Which of the lines in the data mention the string "hemmer"? List them all.

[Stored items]
====================
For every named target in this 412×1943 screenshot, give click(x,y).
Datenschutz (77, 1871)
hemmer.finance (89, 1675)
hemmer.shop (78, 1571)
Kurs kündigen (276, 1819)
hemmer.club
====================
Written response:
hemmer.finance (89, 1675)
hemmer.shop (78, 1571)
hemmer.club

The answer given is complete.